# Aufgaben
1. Welche Plattformen und Internetportale nennt der Artikel über Trauer im Internet namentlich?
2. Schreiben Sie im Artikel über Trauer im Internet den Abschnitt um, der bei "Der Tod und" beginnt und bei "der diese Idee hatte." endet, und setzen Sie dabei "Journalist" anstelle von "Medienmann" ein.
3. Wie könnte der Artikel über Trauer im Internet nach seinem letzten Satz weitergehen? Schreiben Sie die Fortsetzung.
==== Vorliegender Text ====
Trauern im Internet:Liebesgrüße aus dem Jenseits

Was kommt nach dem Leben bei Facebook und Twitter? Der neue Internetdienst readafterburning.com will Menschen nach ihrem Tod eine Stimme geben und Trauernden helfen.

Mirja Kuckuk

Der Tod und das Internet gehen in diesen Tagen scheinbar eine neue Liaison ein. Gleich zwei deutschsprachige Websites gehen in Kürze an den Start, die uns unsterblich machen wollen. Mit viel Geheimniskrämerei hat Ex-Focus-Chef Helmut Markwort dieser Tage den Launch des Portals stayalive.de angekündigt. Was wirklich dahinter steckt, ist noch geheim. Doch der Medienmann, der das Projekt der Internetagentur Netnnet im bayerischen Taufkirchen unterstützt, ist nicht der Einzige, der diese Idee hatte.

SCHLOSS VOLLRADS

Wer will, kann jetzt nach seinem Tod zumindest im Internet weiterleben.

(Foto: AP)
==== Rohdaten ====
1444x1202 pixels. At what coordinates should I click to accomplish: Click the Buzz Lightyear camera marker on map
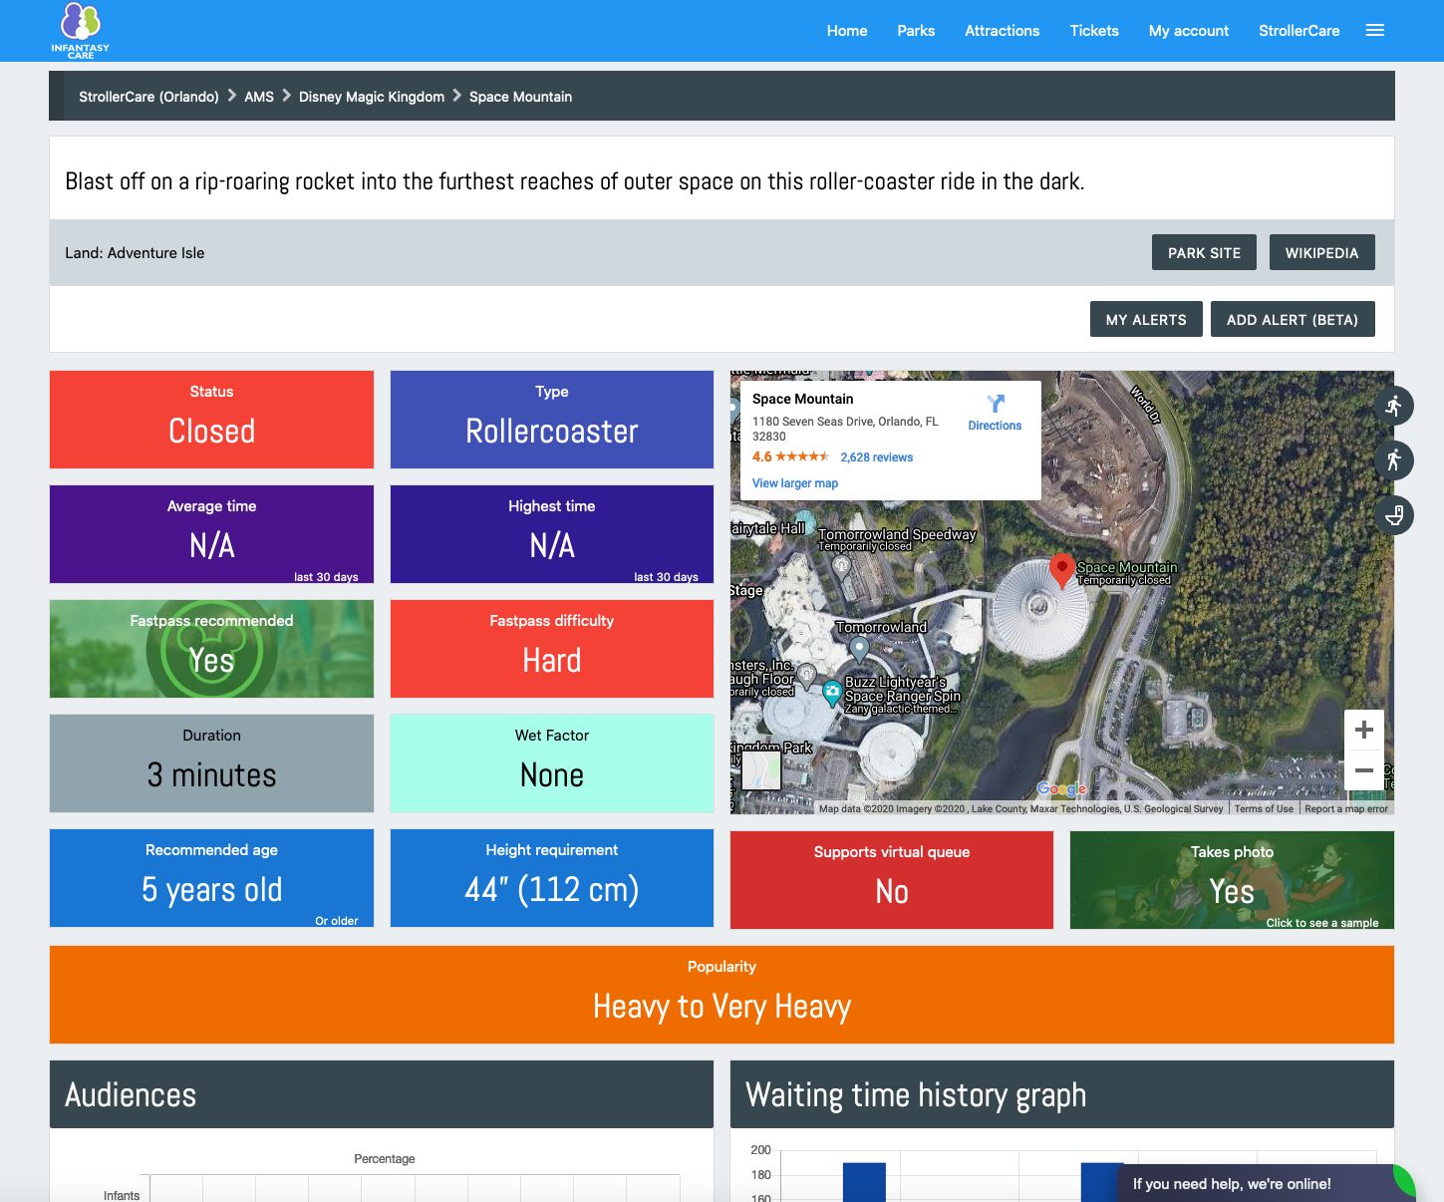[x=831, y=691]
====
# Antworten pro Aufgabe
1.
- Facebook
- Twitter
- readafterburning.com
- stayalive.de

2.
Der Tod und das Internet gehen in diesen Tagen scheinbar eine neue Liaison ein. Gleich zwei deutschsprachige Websites gehen in Kürze an den Start, die uns unsterblich machen wollen. Mit viel Geheimniskrämerei hat Ex-Focus-Chef Helmut Markwort dieser Tage den Launch des Portals stayalive.de angekündigt. Was wirklich dahinter steckt, ist noch geheim. Doch der Journalist, der das Projekt der Internetagentur Netnnet im bayerischen Taufkirchen unterstützt, ist nicht der Einzige, der diese Idee hatte.

3.
Denn es gibt bereits den Internetdienst readafterburning.com. Zwar steht diese Seite ebenfalls noch in den Startlöchern, doch auch wie bei Stayalive.de geht es darum, sich ein digitales Denkmal zu schaffen. "Leave a mark" lautet das Motto, ein kleiner Fußabdruck ziert als Logo die Seite. Seht her, so war ich! Ein Gedanke, der die Social-Media-Generation ansprechen dürfte.

Die Idee, sich - wie schon im Hier und Jetzt auf Facebook, Myspace oder via Twitter - auch posthum multimedial zu präsentieren, gibt es in dieser Form bislang nicht. Zwar gibt es Portale in Australien, Irland, den USA und Schweden, zum Beispiel mywebwill.de, letterfrombeyond.com und lastmessagesclub.co.uk, die auf Wunsch Traueranzeigen verschicken. Readafterburning.com aber will über diese Funktion hinaus noch mehr Service "rund um den Tod" anbieten.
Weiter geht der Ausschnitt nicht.